Most Nonprofit Hospitals Spend Less on Charity Care Than They Receive in Tax Breaks
By Consumers for Quality Care, on May 3, 2023
In 2020, the majority of private nonprofit hospitals in the United States spent less on charity care and community investments than they received in tax breaks.
According to Revcycle Intelligence, a report from the Lown Institute found that over 75 percent of the nonprofit hospitals they investigated had accumulated fair share deficits totaling $14.2 billion.
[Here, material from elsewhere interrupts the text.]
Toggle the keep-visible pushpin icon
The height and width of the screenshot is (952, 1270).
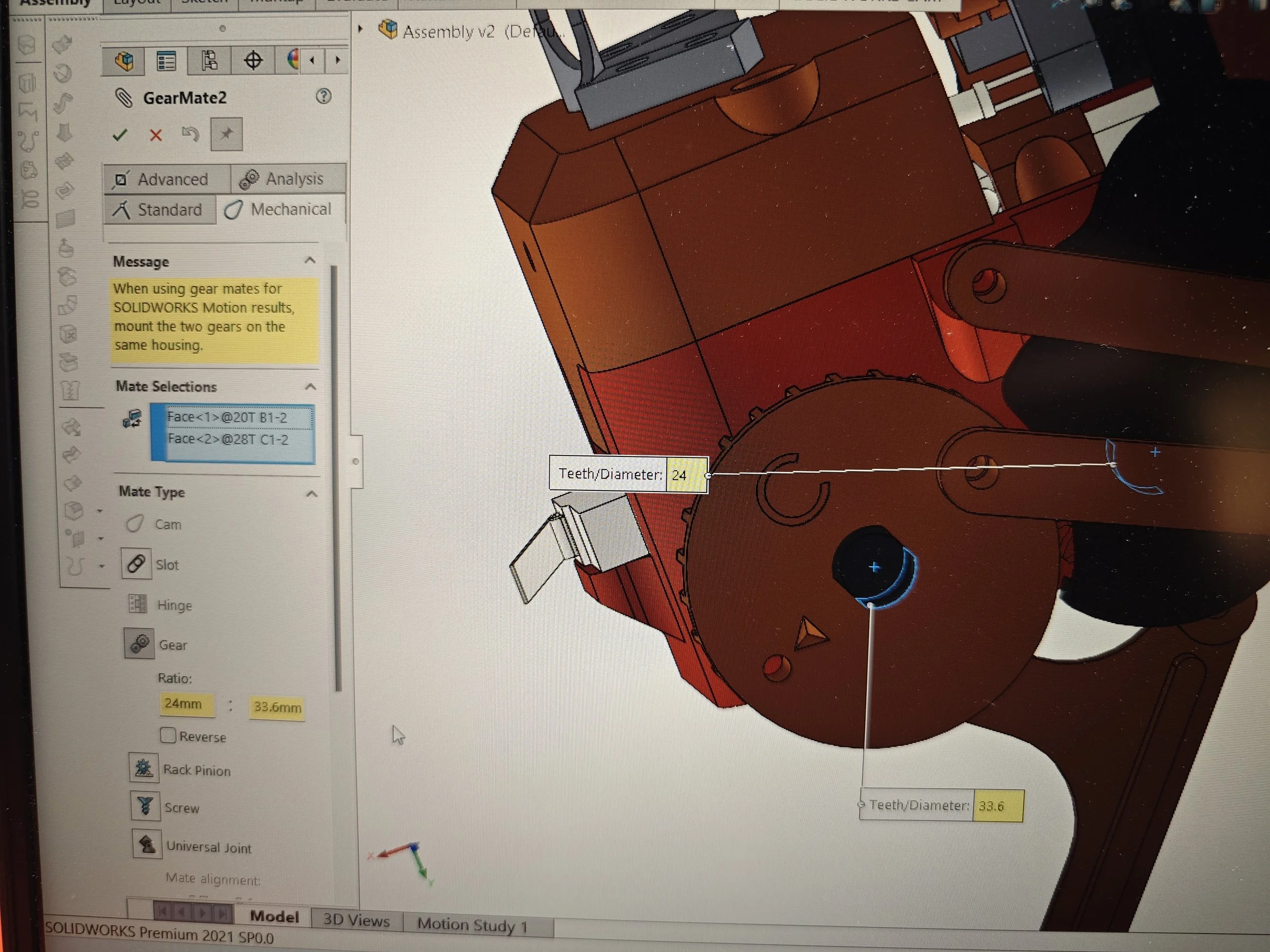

These deficits were the result of nonprofit hospitals spending less on charity care than what they receive in tax breaks, an amount large enough to eliminate the medical debts of 18 million people.
Lown Institute President Vikas Saini, MD, said nonprofit hospitals need to do a better job at making social responsibility a priority. “Americans desperately need hospitals to use their billions in tax breaks as intended: to promote health while relieving the problems of medical debt and access to care,” he said.
The worst offenders with the largest fair share deficits were: UPMC Presbyterian in Pittsburgh, PA; NYU Langone Hospitals in New York, NY; and Vanderbilt University Medical Center in Nashville, TN.
In several states, the total amount of fair share deficits from nonprofit hospitals was enough to cover the net losses of all the state’s rural hospitals, or to cancel the entirety of their residents’ reported medical debt.
CQC urges all hospitals, especially nonprofit hospitals, to keep their end of the bargain to better serve their communities and deliver care for patients when they need it most.